The cortege will make a two-mile procession along the streets of the Hurricane’s home city, past his flat on Sandy Row, before the service in St Anne’s Cathedral.
Thousands of fans are expected to line the route to pay their respects in what is expected to be the biggest funeral since the death of George Best in 2005.
Higgins, who was 61, was found dead in his flat last Saturday evening.
The cause of his death is still uncertain, with the preliminary results of a post-mortem not being released at the family’s request.
Meanwhile, plans are continuing for the funeral.
The cortege will leave the family home in the Roden Street area at around 9.15am.
It will continue alone Donegall Road and on to Sandy Row, stopping for a short time at Higgins’ birthplace at Abbington Street.
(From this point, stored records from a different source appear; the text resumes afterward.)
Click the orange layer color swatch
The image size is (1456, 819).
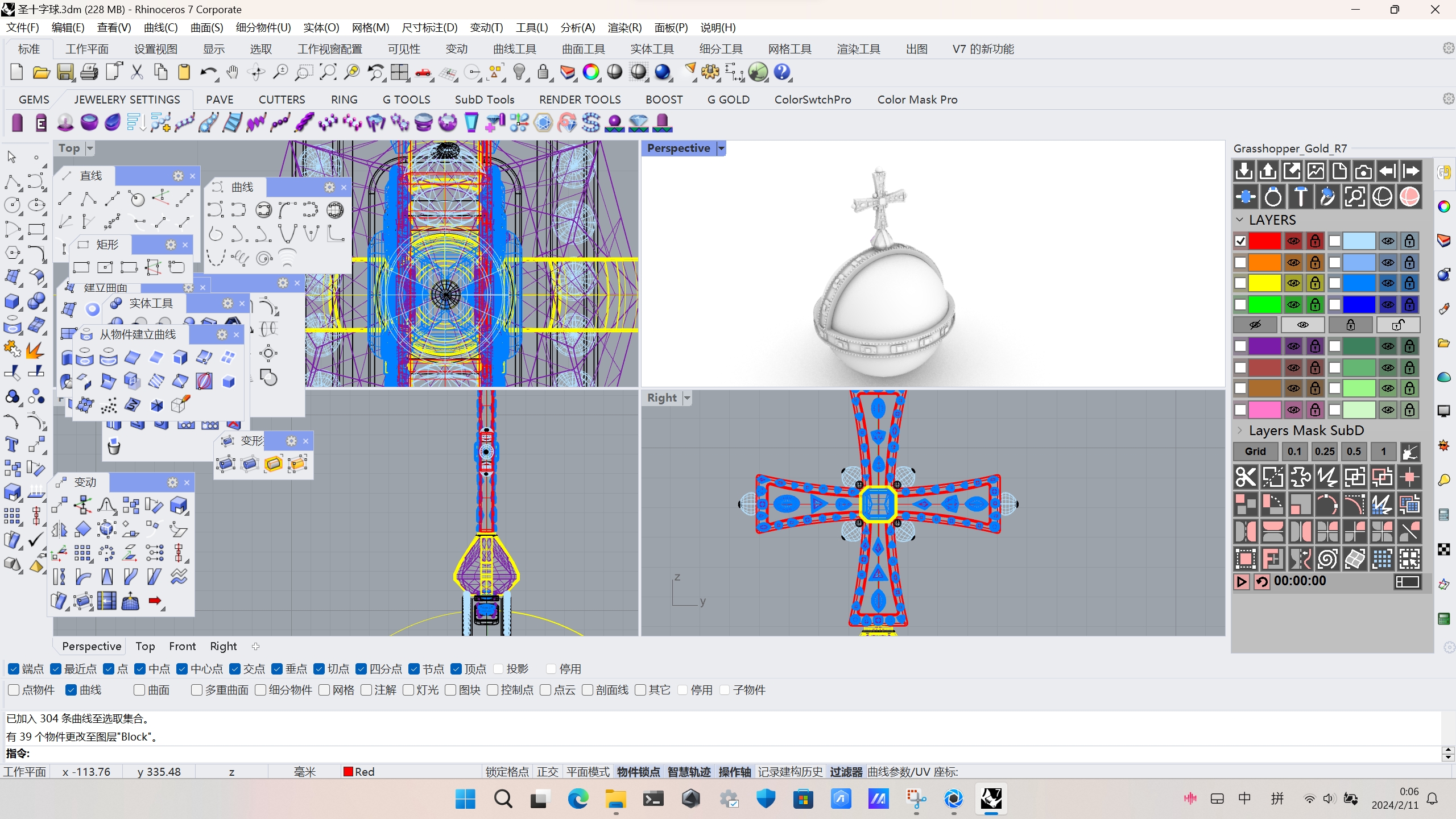tap(1264, 262)
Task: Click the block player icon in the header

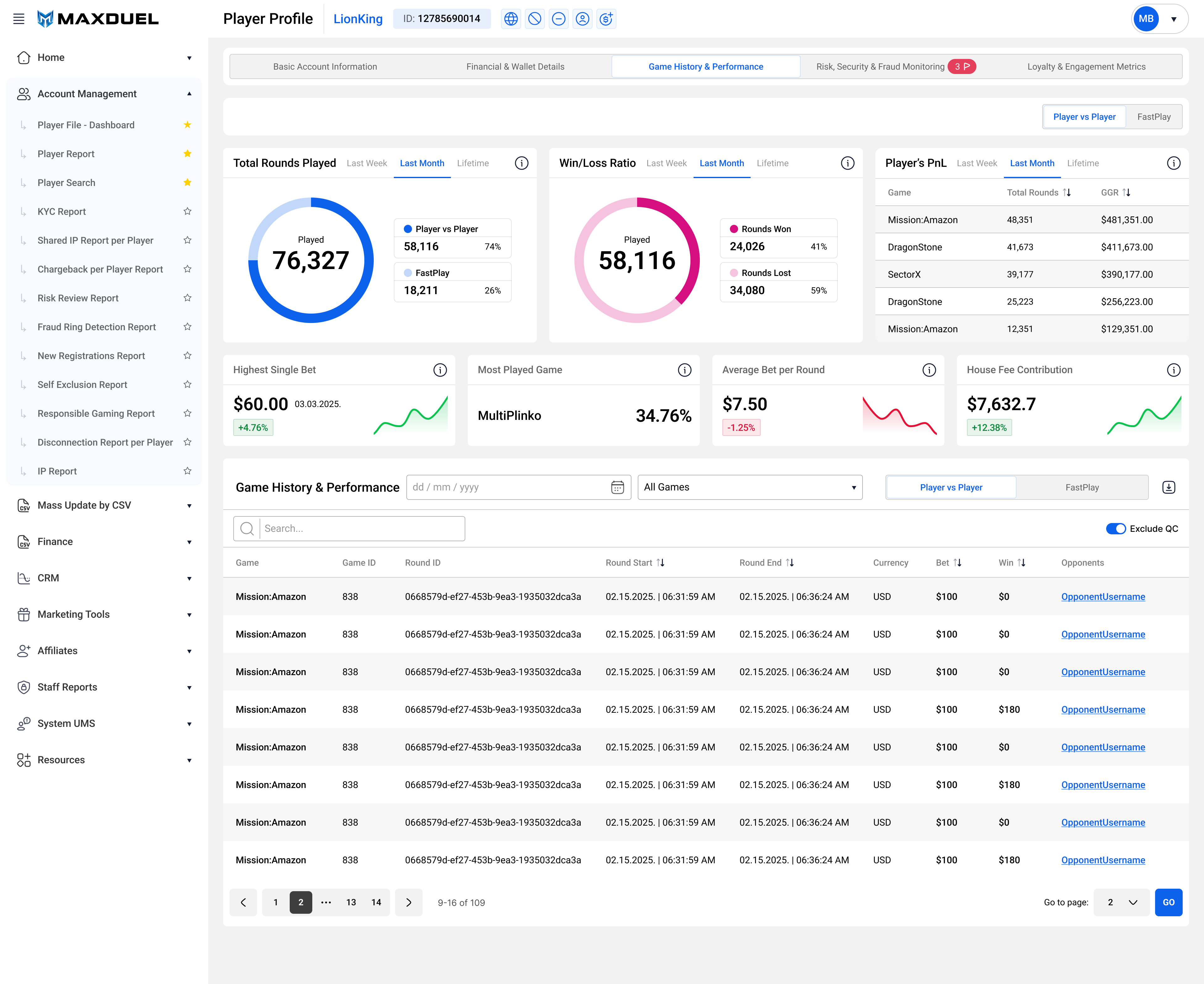Action: click(x=535, y=19)
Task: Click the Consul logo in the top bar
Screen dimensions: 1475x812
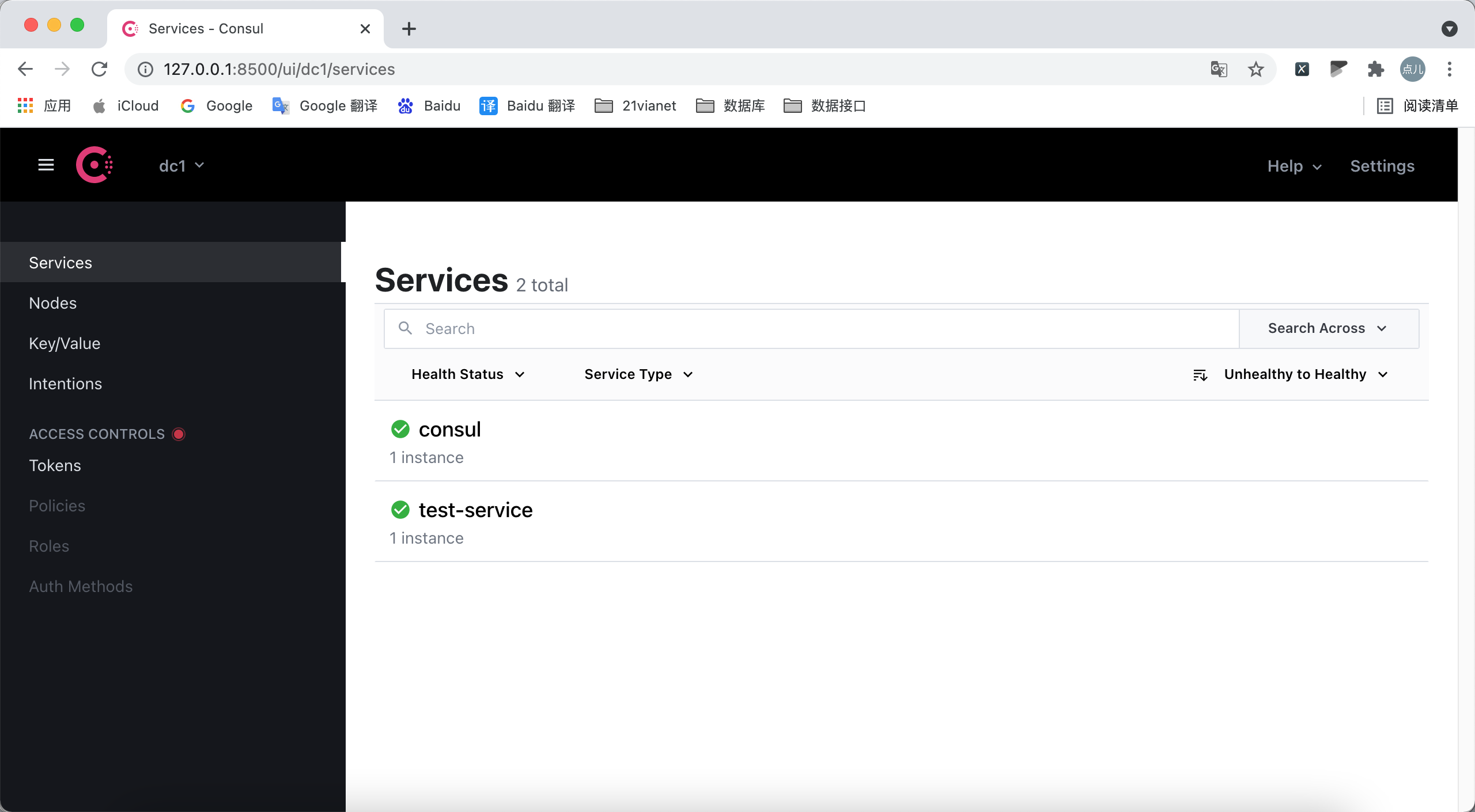Action: click(94, 165)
The procession will move on to Hope Street, passing on to Great Victoria Street and Fisherwick Place, before moving on to Donegall Place.
It will then move up Royal Avenue and along Lower Donegall Street before arriving at St Anne’s Cathedral at around 11.30am for the service.
The funeral service — which will be conducted by Dean Houston McKelvey — will be shown live by Sky News and the BBC News Channel.
Higgins’ long-time friend Will Robinson, who is helping to organise the funeral, said it will be a very moving ceremony.
“I think the streets of Belfast will see exactly why Alex was known as the ‘People’s Champion’,” he told the Belfast Telegraph last night.
Hundreds of guests have been invited to the service, including stars from the worlds of sport, television and music.
Mourners will also include Higgins’ daughter and son, Lauren and Jordan, as well as sisters Jean and Anne.
Higgins’ body was released to his family on Tuesday morning.
In death notices placed in the Belfast Telegraph, the family have spoken of their “deep regret” at his passing.
They have asked that donations be sent to Macmillan Nurses c/o Houston and Williamson Funeral Directors in Belfast.
Another notice, placed by Higgins’ cousin William Henderson, read: “Thanks for the great snooker memories you gave us Hurricane. At rest.”
Another read: “From the Jampot to the Crucible, we travelled many roads together.”
Meanwhile dozens of moving tributes have been posted on the Belfast Telegraph’s online book of condolence.
One from Alex Weatherhead, now living in Melbourne, recalls an appearance by Higgins in Larne many years ago.
“I first saw Alex Higgins play in the McNeill's Hotel in Larne,” it reads. “He was late for his match because he was next door having a bet on the horses.
“When he walked into the hall the place erupted. What followed was an absolute spectacle of snooker brilliance.”
Another reads: “No one will ever have such an impact on a sport as Higgins did with snooker.”